## Aim of the exercise
The number of lines below containing the word "Expand" is all that should be returned.

(Stored data)
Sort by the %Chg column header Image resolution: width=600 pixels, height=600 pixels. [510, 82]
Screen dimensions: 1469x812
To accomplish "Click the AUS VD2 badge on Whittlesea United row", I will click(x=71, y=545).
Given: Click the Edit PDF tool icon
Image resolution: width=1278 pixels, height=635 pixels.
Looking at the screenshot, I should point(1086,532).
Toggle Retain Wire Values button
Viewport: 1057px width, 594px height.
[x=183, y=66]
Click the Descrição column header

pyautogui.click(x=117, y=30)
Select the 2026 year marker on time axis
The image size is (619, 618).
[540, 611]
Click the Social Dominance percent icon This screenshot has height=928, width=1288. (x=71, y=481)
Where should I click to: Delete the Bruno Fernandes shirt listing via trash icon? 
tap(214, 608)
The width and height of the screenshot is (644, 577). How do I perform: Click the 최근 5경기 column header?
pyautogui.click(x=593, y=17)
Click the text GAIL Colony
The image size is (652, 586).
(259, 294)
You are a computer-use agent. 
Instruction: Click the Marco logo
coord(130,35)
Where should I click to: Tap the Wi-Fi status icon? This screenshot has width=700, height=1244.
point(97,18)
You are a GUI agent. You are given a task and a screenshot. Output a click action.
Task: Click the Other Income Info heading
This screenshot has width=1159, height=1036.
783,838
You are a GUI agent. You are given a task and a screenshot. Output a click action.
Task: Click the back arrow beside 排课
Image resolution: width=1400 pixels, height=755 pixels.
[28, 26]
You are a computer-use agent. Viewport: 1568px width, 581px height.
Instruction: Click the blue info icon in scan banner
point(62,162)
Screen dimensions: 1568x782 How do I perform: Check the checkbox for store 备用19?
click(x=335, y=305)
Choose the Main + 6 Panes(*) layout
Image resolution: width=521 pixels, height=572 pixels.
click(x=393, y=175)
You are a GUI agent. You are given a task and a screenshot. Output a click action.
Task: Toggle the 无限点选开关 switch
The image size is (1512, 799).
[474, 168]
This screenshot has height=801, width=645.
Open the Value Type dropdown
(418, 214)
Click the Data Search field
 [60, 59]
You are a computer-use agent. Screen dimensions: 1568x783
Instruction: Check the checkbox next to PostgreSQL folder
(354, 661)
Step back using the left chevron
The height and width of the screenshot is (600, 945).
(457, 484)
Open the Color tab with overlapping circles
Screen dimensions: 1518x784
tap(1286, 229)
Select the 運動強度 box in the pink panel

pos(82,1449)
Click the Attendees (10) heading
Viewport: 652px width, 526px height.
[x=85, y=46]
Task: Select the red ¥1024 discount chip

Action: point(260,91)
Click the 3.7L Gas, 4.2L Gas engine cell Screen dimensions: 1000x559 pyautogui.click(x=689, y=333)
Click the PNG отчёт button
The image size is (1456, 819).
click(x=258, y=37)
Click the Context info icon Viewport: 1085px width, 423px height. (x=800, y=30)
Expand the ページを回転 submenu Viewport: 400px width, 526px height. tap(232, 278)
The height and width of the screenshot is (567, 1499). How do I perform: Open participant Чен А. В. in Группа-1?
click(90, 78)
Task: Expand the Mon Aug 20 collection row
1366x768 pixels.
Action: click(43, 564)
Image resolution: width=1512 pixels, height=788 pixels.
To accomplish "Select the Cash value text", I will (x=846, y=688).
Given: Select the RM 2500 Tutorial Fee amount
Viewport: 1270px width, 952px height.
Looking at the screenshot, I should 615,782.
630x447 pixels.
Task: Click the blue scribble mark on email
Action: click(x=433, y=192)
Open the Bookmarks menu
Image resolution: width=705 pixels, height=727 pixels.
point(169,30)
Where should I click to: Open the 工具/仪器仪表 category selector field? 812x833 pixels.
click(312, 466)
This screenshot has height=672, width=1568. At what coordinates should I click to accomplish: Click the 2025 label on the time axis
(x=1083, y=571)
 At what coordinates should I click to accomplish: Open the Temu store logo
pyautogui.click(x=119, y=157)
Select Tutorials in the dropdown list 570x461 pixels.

## Written reply
2